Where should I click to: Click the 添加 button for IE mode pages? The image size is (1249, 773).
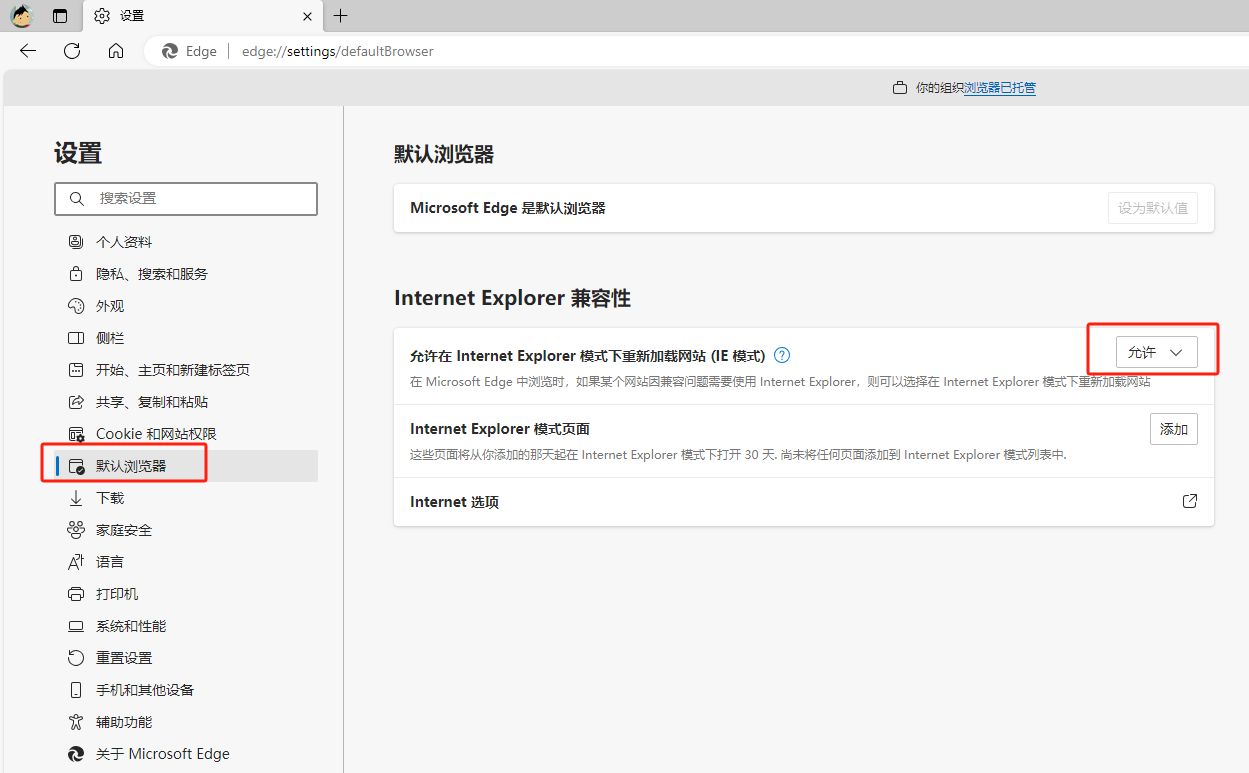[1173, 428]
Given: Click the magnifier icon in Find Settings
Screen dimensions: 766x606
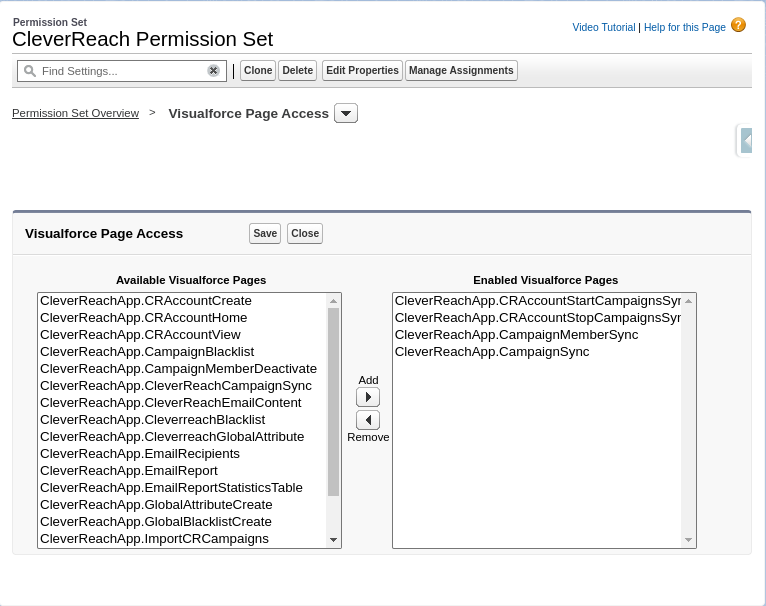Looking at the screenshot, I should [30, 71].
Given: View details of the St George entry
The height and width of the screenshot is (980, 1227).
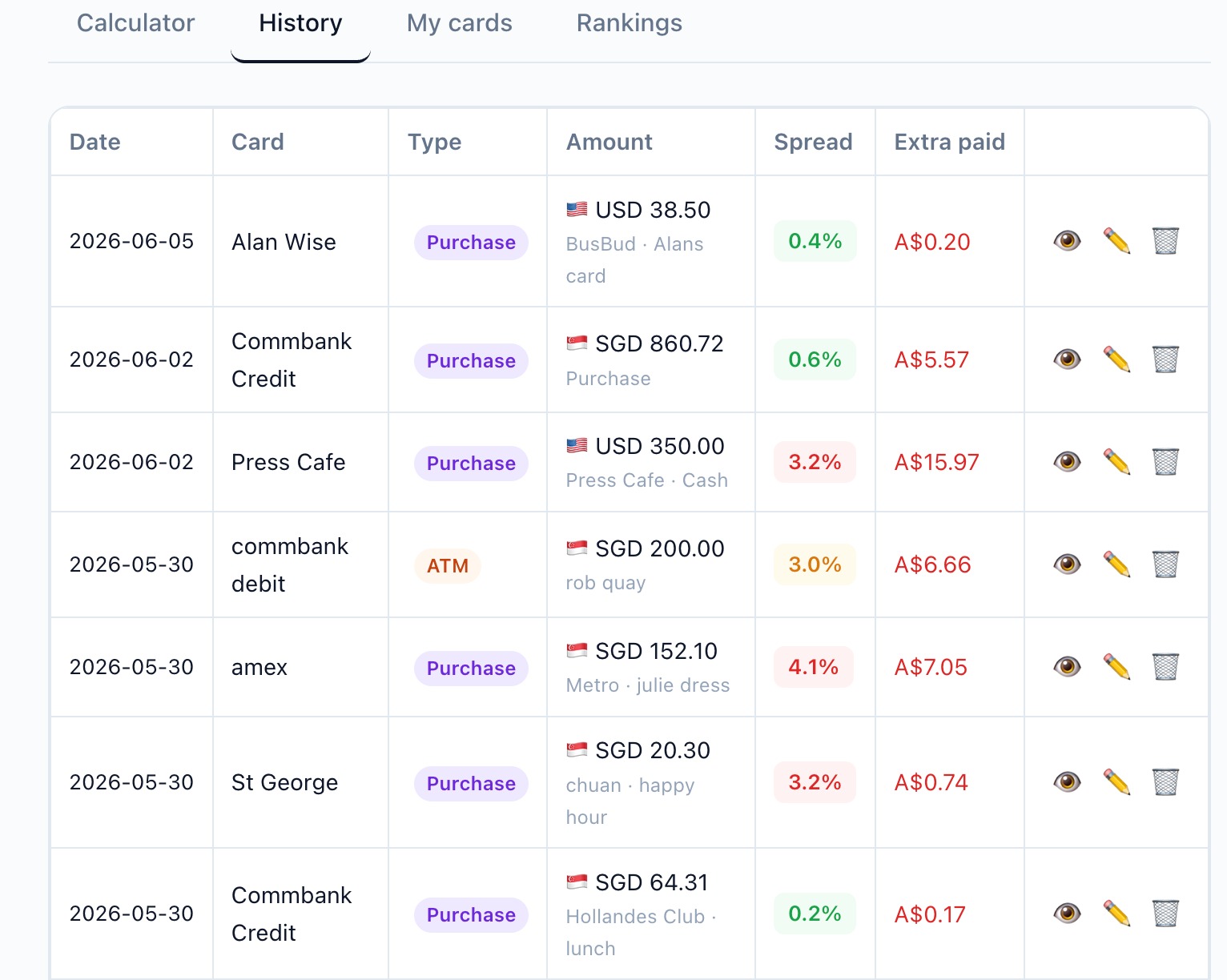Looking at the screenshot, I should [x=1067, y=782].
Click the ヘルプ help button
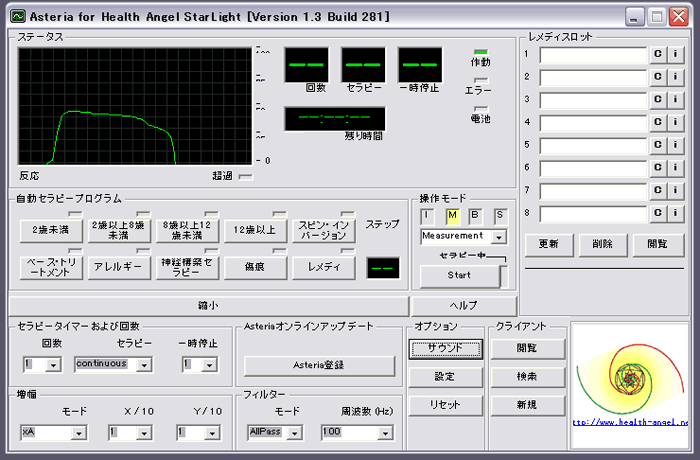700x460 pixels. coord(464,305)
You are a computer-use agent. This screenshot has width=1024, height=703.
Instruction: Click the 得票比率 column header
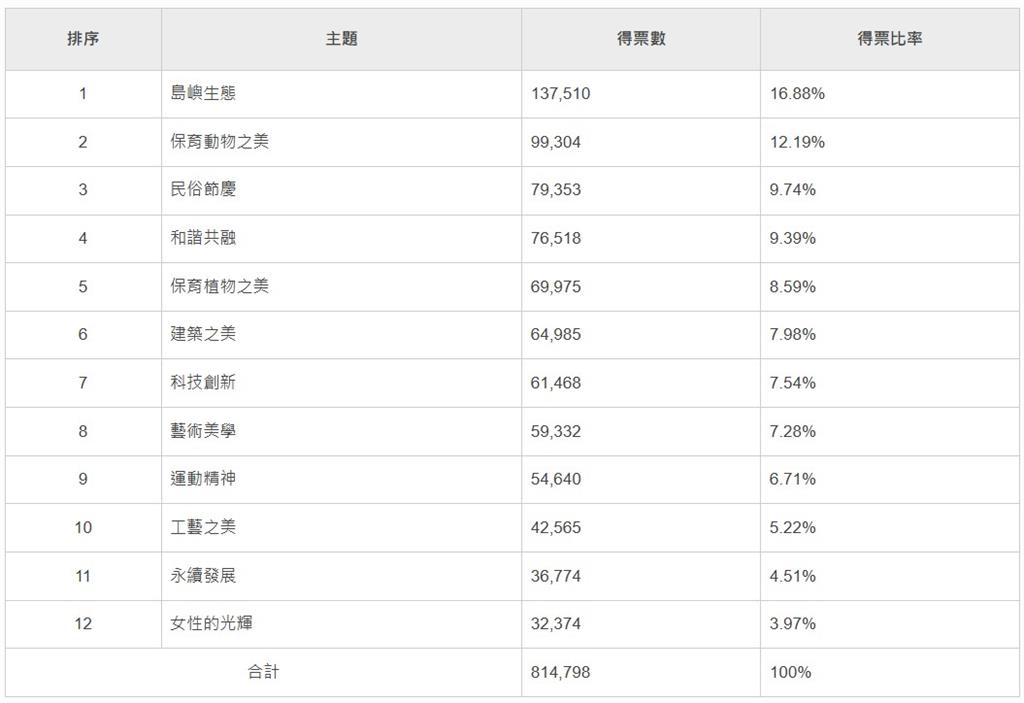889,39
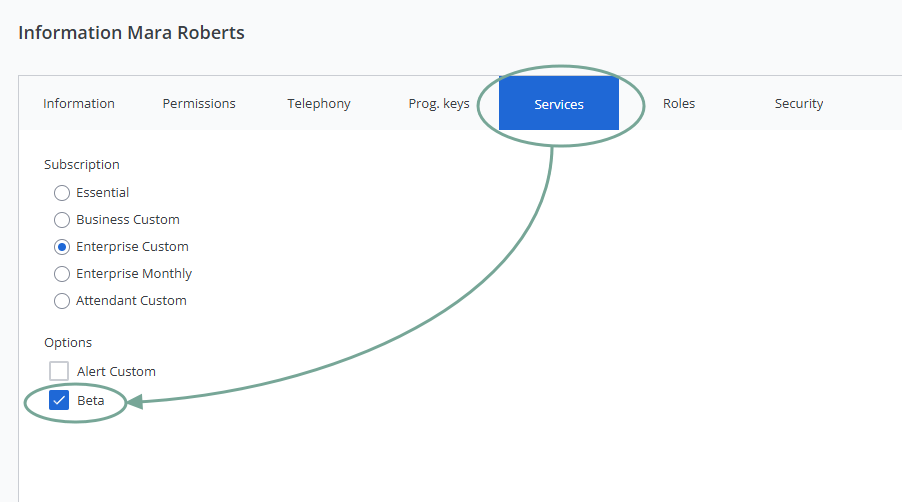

· · · · ·

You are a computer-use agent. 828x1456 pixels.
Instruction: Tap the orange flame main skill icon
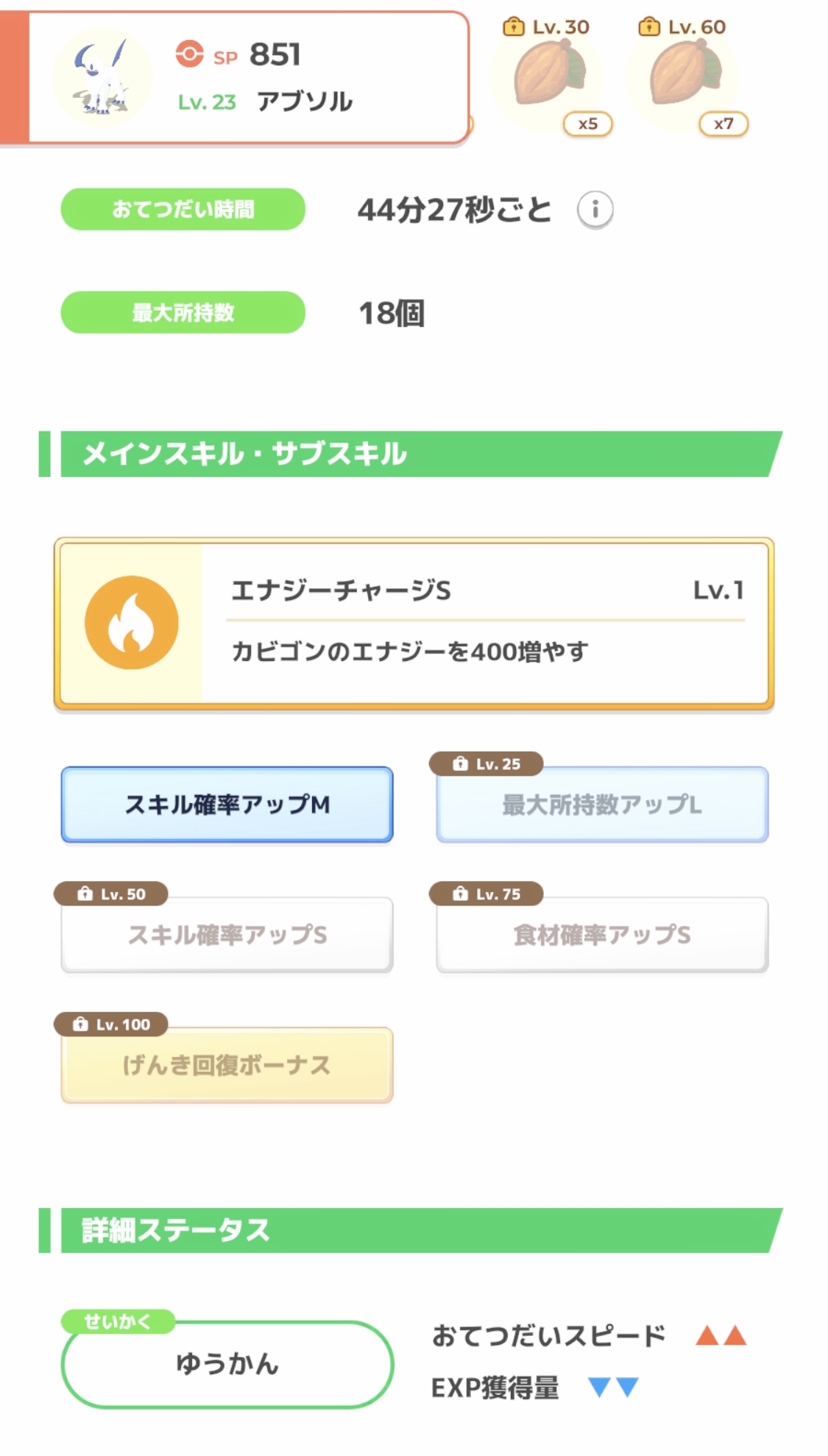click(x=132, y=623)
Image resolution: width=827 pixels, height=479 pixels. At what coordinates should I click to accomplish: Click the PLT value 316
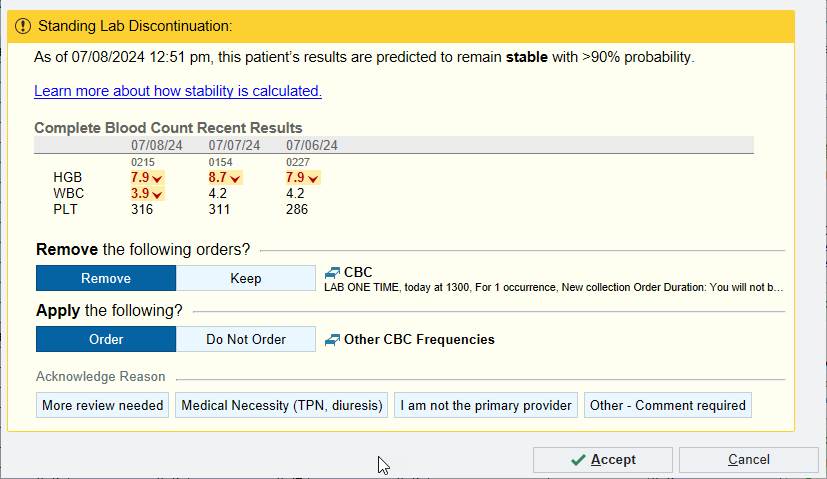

· · · · ·

** Exercise requirements **
Please tally the lines of the records that contain the string "height", matching case exactly, and give only the number.

** Exercise output **
3